- [Screenshot and document pointing data]
┄┄┄┄┄┄┄┄┄┄

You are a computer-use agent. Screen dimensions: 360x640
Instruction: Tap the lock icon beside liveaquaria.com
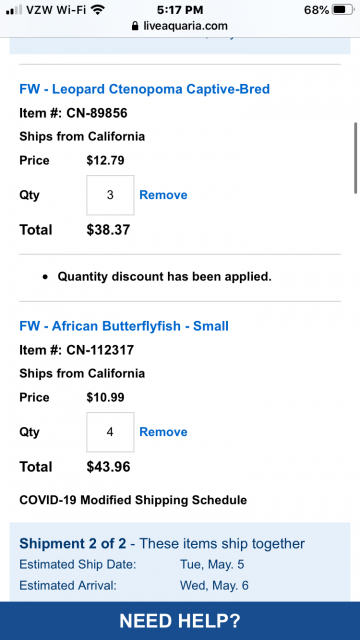pyautogui.click(x=135, y=26)
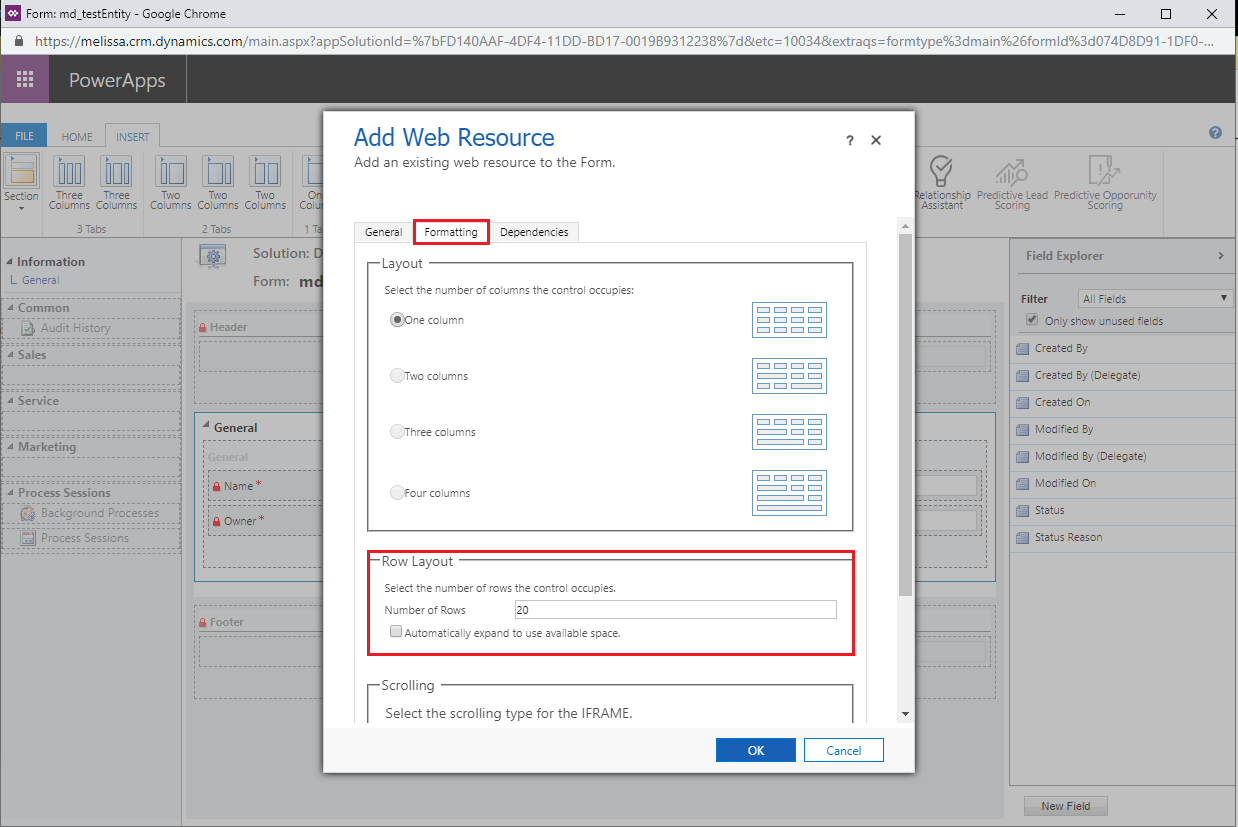Click the Relationship Assistant icon

pos(941,182)
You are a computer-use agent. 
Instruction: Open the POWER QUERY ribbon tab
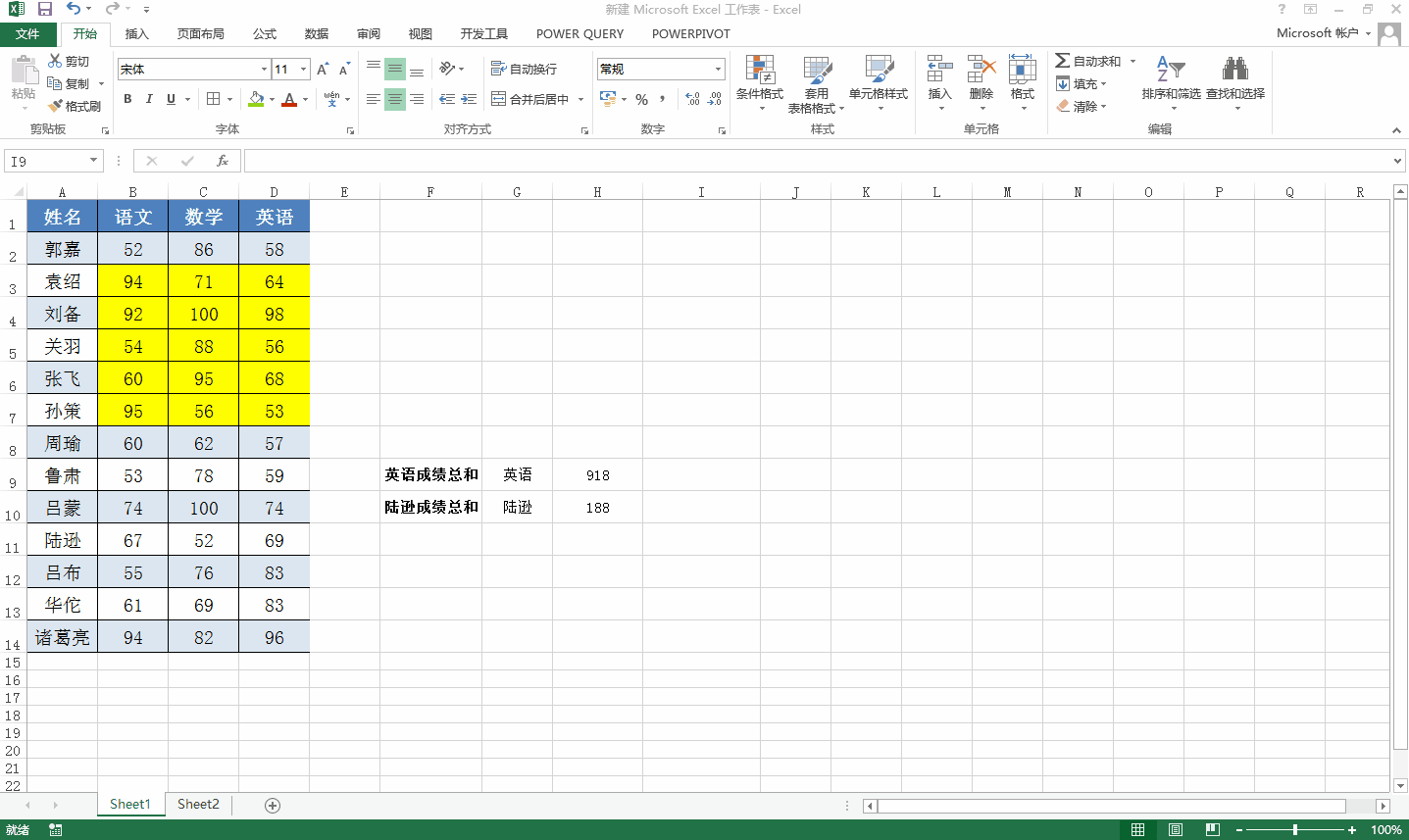578,33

┄┄┄┄┄┄┄┄┄┄

- [Task directions] Could you edit the records so every "computer-use agent" becomes "GUI agent", with nothing else altered and the pictures left out?

- [Problem solution]
You are a GUI agent. Screen dimensions: 360x640
Instruction: Tap the lock icon beside liveaquaria.com
pyautogui.click(x=135, y=26)
Click the Relationship Assistant icon

pos(941,182)
You are a GUI agent. 
Instruction: Open the POWER QUERY ribbon tab
578,33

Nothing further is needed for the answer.